* **PROVIDED RECORDS**
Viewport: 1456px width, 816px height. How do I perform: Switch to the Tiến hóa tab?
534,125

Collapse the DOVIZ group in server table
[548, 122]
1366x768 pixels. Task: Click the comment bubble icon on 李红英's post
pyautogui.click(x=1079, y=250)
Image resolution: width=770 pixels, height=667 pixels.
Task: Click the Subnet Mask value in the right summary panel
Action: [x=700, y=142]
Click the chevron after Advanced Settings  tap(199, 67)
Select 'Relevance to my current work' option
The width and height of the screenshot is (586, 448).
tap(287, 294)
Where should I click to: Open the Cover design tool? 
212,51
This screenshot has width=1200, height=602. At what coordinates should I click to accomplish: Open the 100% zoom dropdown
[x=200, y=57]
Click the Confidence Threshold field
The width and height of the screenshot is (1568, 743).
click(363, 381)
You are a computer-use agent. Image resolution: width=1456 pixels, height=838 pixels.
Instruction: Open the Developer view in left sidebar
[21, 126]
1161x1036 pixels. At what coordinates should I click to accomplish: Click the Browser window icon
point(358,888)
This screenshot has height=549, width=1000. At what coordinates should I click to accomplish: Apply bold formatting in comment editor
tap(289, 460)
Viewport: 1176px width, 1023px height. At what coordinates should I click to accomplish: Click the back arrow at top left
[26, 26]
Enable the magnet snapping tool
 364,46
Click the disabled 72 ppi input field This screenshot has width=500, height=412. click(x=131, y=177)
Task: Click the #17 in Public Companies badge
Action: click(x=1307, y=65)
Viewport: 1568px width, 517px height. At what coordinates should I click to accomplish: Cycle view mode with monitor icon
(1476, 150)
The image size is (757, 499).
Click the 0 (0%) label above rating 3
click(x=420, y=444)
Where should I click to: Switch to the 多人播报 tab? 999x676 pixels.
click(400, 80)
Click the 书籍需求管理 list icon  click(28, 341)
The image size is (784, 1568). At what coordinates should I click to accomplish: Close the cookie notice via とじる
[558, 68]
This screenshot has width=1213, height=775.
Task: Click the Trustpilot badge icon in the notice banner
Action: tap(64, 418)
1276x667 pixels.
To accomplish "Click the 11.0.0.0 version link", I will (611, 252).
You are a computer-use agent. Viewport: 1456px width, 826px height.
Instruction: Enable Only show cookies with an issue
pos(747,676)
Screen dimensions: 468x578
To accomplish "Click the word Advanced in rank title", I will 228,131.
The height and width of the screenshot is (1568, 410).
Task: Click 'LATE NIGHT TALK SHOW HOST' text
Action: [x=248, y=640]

* **TASK INSTRUCTIONS**
Copy all of the records above word for word.

* **ANSWER FOR THIS EXERCISE**
Viewport: 1456px width, 816px height. How do I perform: Switch to the Tiến hóa tab?
534,125

Collapse the DOVIZ group in server table
[548, 122]
1366x768 pixels. Task: Click the comment bubble icon on 李红英's post
pyautogui.click(x=1079, y=250)
Image resolution: width=770 pixels, height=667 pixels.
Task: Click the Subnet Mask value in the right summary panel
Action: [x=700, y=142]
Click the chevron after Advanced Settings  tap(199, 67)
Select 'Relevance to my current work' option
The width and height of the screenshot is (586, 448).
tap(287, 294)
Where should I click to: Open the Cover design tool? 
212,51
This screenshot has width=1200, height=602. At what coordinates should I click to accomplish: Open the 100% zoom dropdown
[x=200, y=57]
Click the Confidence Threshold field
The width and height of the screenshot is (1568, 743).
click(363, 381)
You are a computer-use agent. Image resolution: width=1456 pixels, height=838 pixels.
Instruction: Open the Developer view in left sidebar
[21, 126]
1161x1036 pixels. At what coordinates should I click to accomplish: Click the Browser window icon
point(358,888)
This screenshot has height=549, width=1000. At what coordinates should I click to accomplish: Apply bold formatting in comment editor
tap(289, 460)
Viewport: 1176px width, 1023px height. At what coordinates should I click to accomplish: Click the back arrow at top left
[26, 26]
Enable the magnet snapping tool
 364,46
Click the disabled 72 ppi input field This screenshot has width=500, height=412. click(x=131, y=177)
Task: Click the #17 in Public Companies badge
Action: click(x=1307, y=65)
Viewport: 1568px width, 517px height. At what coordinates should I click to accomplish: Cycle view mode with monitor icon
(1476, 150)
The image size is (757, 499).
Click the 0 (0%) label above rating 3
click(x=420, y=444)
Where should I click to: Switch to the 多人播报 tab? 999x676 pixels.
click(400, 80)
Click the 书籍需求管理 list icon  click(28, 341)
The image size is (784, 1568). At what coordinates should I click to accomplish: Close the cookie notice via とじる
[558, 68]
This screenshot has width=1213, height=775.
Task: Click the Trustpilot badge icon in the notice banner
Action: tap(64, 418)
1276x667 pixels.
To accomplish "Click the 11.0.0.0 version link", I will (611, 252).
You are a computer-use agent. Viewport: 1456px width, 826px height.
Instruction: Enable Only show cookies with an issue
pos(747,676)
Screen dimensions: 468x578
To accomplish "Click the word Advanced in rank title", I will 228,131.
The height and width of the screenshot is (1568, 410).
Task: Click 'LATE NIGHT TALK SHOW HOST' text
Action: [x=248, y=640]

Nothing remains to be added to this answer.